SIETE DE OCHO

por el Hermano Pablo

Fue una pavorosa cosecha de la muerte. Ocho jóvenes, de una sola vez. Jóvenes entre quince y dieciocho años de edad. Eran estudiantes inteligentes, sanos, vivaces, alegres. Ocho jóvenes —cuatro señoritas y cuatro muchachos— muertos instantáneamente en un accidente automovilístico el día 10 de agosto. Ocurrió en las cercanías de Los Ángeles, California, pero el caso se ha repetido en casi todas las ciudades del mundo.
Los cuerpos fueron llevados a la morgue, y para los efectos legales les hicieron a todos una autopsia. Al abrir los estómagos, encontraron que en siete de los ocho cadáveres había una enorme cantidad de alcohol. El más alcoholizado de todos era el chofer, Bryan Sherman, de dieciocho años de edad. Él llevaba en su sangre el doble de grados alcohólicos permitidos por la ley de tránsito.
He aquí otro accidente provocado por el alcohol, otra tragedia ocasionada por la locura de manejar un vehículo cuando la mente está turbia, la conciencia embotada y la inteligencia anulada. Ocho estómagos con alcohol, ocho cerebros con brumas, ocho risas estúpidas y ocho jóvenes muertos.
¿Cómo se puede manejar un automóvil, de por sí sobrecargado de gente, con tanto licor en la cabeza? Eso es invitar a la muerte para que venga y coseche.

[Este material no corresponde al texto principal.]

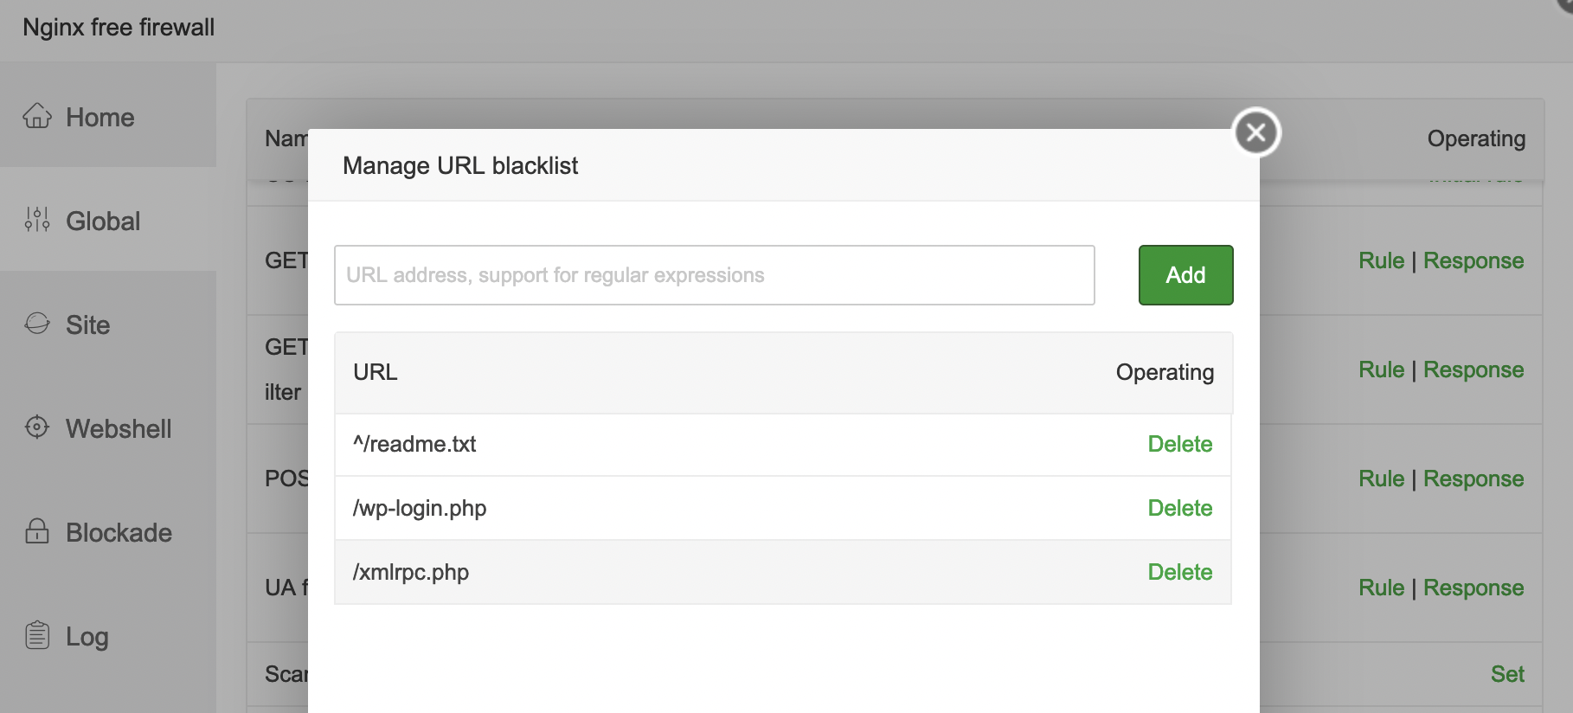Screen dimensions: 1573x713
Task: Delete the /xmlrpc.php blacklist entry
Action: pos(1179,572)
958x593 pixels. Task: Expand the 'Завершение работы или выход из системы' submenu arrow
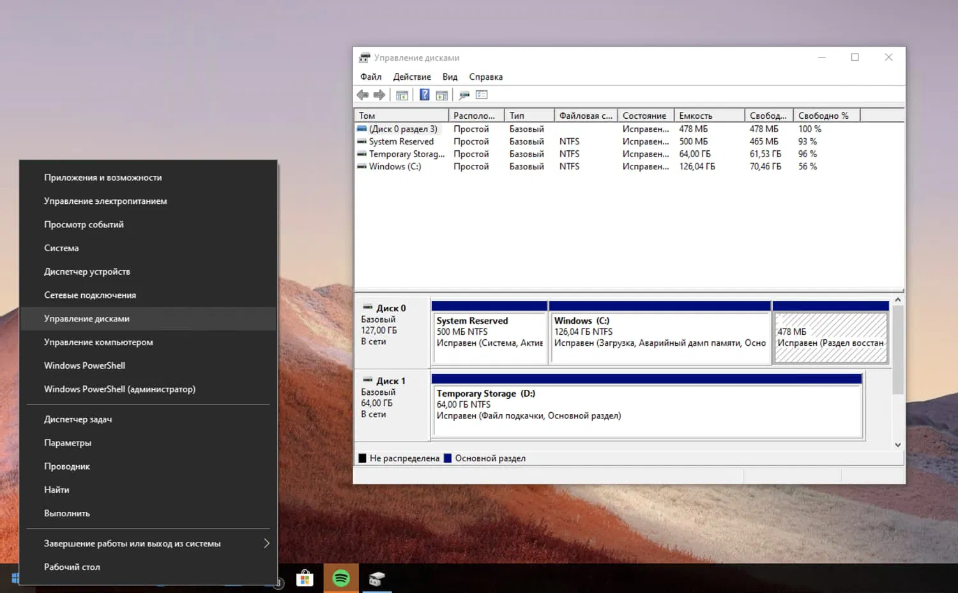coord(266,543)
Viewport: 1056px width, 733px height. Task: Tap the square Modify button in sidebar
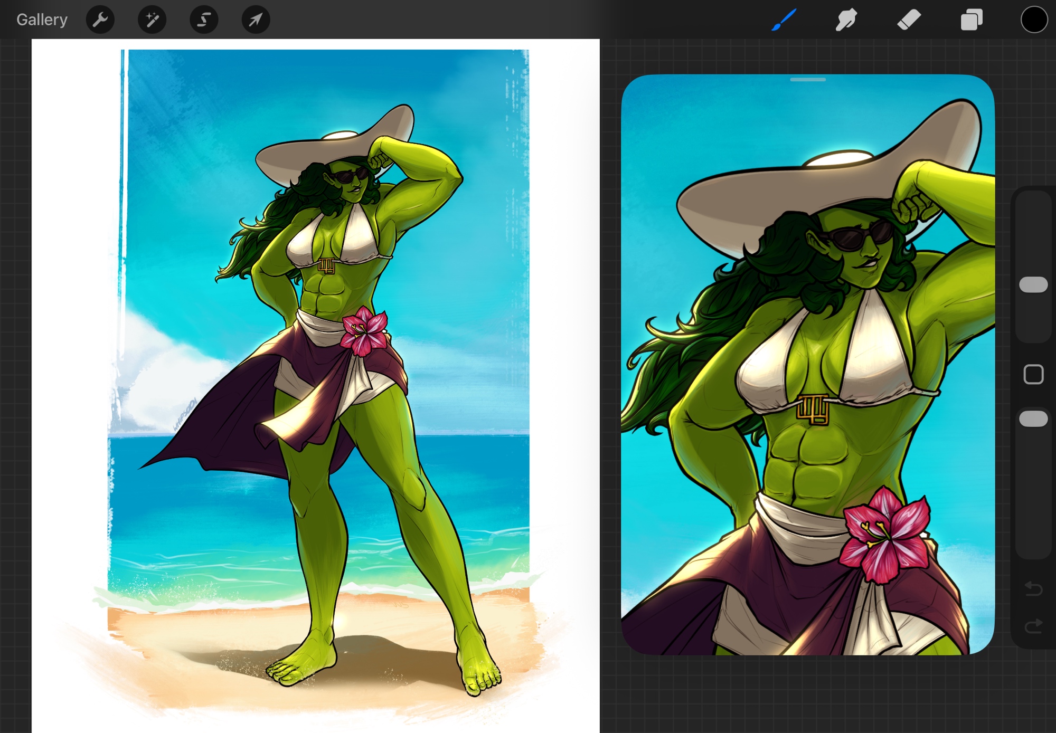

El alcohol ha hecho estragos en la humanidad desde el día en que Noé bebió jugo de uva fermentado y se embriagó sin saberlo. Fue una borrachera inocente, si tomamos en cuenta que Noé, el patriarca bíblico salvado del diluvio junto con su familia, nunca pensó que el zumo de la vid tendría tal efecto. Pero su embriaguez trajo vergüenza sobre él y maldición sobre uno de sus nietos, y por medio de ese nieto, Canaán, la maldición cayó sobre varias generaciones de personas. Jamás pensó Noé que un solo vaso de vino iba a traerle tanto problema.
La maldición del alcohol sigue actuando en todos los que se esclavizan con él. Nunca puede sacarse nada bueno del alcohol metido en las venas. Ni el hígado, ni el corazón, ni las arterias, ni el estómago ni el cerebro agradecen la ingestión de alcohol. Para ellos, órganos vitales de la buena salud, es lo mismo que veneno. Gracias a Dios, hay un antídoto. Es Jesucristo su Hijo, que tiene el poder necesario para librarnos de la esclavitud del alcohol. Pero tenemos que entregarle de lleno nuestra voluntad. Cristo quiere y puede librarnos. Sólo hace falta que le demos entrada a nuestro corazón.